Encyclopedia of Trotskyism On-Line: Revolutionary History, Vol. 8 No. 2
The last edition of Revolutionary History (Volume 8, no. 1, The Comintern and its Critics) contains an article by Ante Ciliga, How Tito Took Over the Yugoslav Communist Party, from 1961. At the beginning of the article, Ciliga states that in 1935 he heard that ‘Josip Broz Tito’s wife, Pelegea Denisova Belousova had been arrested and subsequently died in prison’. This is also asserted in several other parts of the article. The footnotes give no dates for Belousova’s birth or death.
Paolo Casciola’s contemporary introduction does not take up this issue, and neither does the editorial introduction. It does however, make reference to Jasper Ridley’s 1994 biography Tito. Yet any brief examination of this work tells a rather different story.
Ridley states on page 143 that the date of the arrest of Pelegea Belousova (Polka Broz) was 1938 and her period of incarceration as 27 months. At this time, Polka was not Tito’s wife, as stated by Ciliga, but his ex-wife. (His new wife Lucia Bauer was also arrested.) Pages 343–4 of Ridley’s work state that she refused to act as a Soviet agent for Stalin, and that Tito’s son by Polka Broz, Žarko, visited her in the Soviet Union in 1965, where she had lived unmolested after Stalin’s death. She died in 1967 without ever revisiting Yugoslavia. Ridley’s source was Žarko Broz, and it’s difficult to see what his motive would be for inventing this information.
Of course, Tito could be accused of having saved his own skin by not protesting against his close relatives’ arrest, but Ciliga’s intention seems to be to portray him in the worst possible light. Given Ciliga’s evolution to the right in the postwar period and the undoubted inconsistencies of his account, printing this article uncritically seems irresponsible.
Paolo Casciola adds:
I got a copy of your message dated 12 August from Ted Crawford of Revolutionary History. In the concluding paragraph you say that ‘printing this article uncritically seems irresponsible’.
Ciliga’s article How Tito Took Over the Yugoslav Communist Party originally appeared in the Italian magazine Corrispondenza Socialista (Volume 2, no. 7, July 1961, pp. 393–9), preceded by a short editorial note about Ciliga’s political biography which was not included in the English translation in Revolutionary History.
In June–July 1986, I drafted an introduction to that article where I focused mainly on the origins of Yugoslav Trotskyism, and I revised my introduction some three years later, in February 1989, when both pieces – my introduction and Ciliga’s article – eventually appeared as no. 12 of the Studi e ricerche series of the Quaderni del Centro Studi Pietro Tresso.
The sources available by that time were quite poor, and I listed only some of them at the end of my introduction, but that list, too, was omitted from the English translation.

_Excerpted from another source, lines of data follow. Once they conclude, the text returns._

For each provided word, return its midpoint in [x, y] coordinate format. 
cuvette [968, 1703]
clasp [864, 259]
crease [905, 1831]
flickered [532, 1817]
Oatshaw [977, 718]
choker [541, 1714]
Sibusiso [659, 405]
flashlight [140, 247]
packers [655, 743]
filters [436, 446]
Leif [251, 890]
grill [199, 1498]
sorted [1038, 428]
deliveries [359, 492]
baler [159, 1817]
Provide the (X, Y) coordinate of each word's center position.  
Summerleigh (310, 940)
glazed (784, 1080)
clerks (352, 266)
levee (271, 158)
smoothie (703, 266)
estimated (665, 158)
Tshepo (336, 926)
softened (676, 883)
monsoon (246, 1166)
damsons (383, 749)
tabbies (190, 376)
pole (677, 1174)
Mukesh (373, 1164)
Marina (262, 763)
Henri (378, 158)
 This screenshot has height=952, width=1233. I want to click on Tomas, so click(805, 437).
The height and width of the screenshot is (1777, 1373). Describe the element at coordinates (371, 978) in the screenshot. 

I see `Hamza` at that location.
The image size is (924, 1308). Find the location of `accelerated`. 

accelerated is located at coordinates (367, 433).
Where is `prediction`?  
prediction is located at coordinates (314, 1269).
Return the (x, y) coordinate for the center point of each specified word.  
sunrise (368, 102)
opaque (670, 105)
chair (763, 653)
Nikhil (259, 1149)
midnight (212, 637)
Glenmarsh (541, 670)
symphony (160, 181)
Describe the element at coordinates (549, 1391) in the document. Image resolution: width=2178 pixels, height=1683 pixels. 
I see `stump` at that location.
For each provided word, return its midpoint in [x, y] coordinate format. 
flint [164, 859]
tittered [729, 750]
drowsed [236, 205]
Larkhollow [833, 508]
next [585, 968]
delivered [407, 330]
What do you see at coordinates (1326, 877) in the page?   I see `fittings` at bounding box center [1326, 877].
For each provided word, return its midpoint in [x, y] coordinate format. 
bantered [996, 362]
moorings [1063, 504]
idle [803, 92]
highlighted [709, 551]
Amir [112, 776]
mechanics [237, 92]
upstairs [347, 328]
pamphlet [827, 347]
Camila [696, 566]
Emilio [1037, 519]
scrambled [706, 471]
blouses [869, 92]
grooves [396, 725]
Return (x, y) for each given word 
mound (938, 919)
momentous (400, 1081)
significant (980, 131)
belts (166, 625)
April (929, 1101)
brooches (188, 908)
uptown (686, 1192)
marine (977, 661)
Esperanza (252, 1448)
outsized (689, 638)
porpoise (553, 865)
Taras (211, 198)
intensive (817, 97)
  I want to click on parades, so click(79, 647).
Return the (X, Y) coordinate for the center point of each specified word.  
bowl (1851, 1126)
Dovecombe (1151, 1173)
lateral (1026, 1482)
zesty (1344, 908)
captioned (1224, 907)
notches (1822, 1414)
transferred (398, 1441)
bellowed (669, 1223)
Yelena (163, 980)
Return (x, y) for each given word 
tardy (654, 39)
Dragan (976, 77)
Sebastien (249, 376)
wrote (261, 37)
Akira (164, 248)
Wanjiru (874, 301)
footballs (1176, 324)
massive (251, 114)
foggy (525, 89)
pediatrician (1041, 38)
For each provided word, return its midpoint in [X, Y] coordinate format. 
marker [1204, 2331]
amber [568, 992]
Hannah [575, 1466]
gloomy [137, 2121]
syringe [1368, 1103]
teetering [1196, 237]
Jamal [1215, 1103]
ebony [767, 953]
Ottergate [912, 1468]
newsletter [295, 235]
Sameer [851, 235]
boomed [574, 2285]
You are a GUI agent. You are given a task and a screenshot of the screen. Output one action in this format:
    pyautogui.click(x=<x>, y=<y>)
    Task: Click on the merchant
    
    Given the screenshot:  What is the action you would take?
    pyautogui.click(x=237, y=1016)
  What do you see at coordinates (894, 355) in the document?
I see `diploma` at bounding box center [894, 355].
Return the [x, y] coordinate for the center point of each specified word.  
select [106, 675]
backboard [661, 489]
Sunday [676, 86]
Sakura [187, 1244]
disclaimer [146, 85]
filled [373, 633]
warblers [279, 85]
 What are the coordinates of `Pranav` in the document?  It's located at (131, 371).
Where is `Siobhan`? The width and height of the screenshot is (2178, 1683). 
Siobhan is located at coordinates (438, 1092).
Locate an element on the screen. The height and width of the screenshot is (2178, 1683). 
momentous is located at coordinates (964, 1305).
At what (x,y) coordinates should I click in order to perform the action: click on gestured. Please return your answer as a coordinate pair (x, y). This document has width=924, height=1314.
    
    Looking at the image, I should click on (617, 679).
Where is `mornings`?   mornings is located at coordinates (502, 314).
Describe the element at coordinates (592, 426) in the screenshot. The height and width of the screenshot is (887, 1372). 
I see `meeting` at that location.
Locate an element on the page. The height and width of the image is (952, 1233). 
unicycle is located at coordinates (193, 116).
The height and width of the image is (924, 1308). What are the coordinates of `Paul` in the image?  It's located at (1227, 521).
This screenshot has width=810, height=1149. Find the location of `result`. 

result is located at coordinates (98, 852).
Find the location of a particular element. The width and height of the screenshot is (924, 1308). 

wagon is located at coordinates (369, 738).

At any rate, the book you quote as a reference source on the question of Pelegea Denisova-Belousova – Jasper Ridley’s biography of Tito – appeared five years later, that is, in 1994, after the collapse of the Stalinist regimes and the opening of many previously inaccessible archives.
In 1989, neither I nor you could have known anything about the true story of Pelegea Denisova-Belousova – a story which was also unknown to Ante Ciliga, who died in 1992 and who in all probability did not know that by 1938 Pelegea Denisova-Belousova was no longer Tito’s wife and who sincerely thought that, having been arrested at the height of the Stalinist purges, she had subsequently been a victim of Stalinism, like thousands of other Communists.
Finally, I agree with you that the Revolutionary History staff could, and should, have drafted some explanatory notes to Ciliga’s article. For a long time I had given them permission to publish my introduction to it, but I was never asked for any kind of advice regarding the publication of either piece, which happened completely independently of me.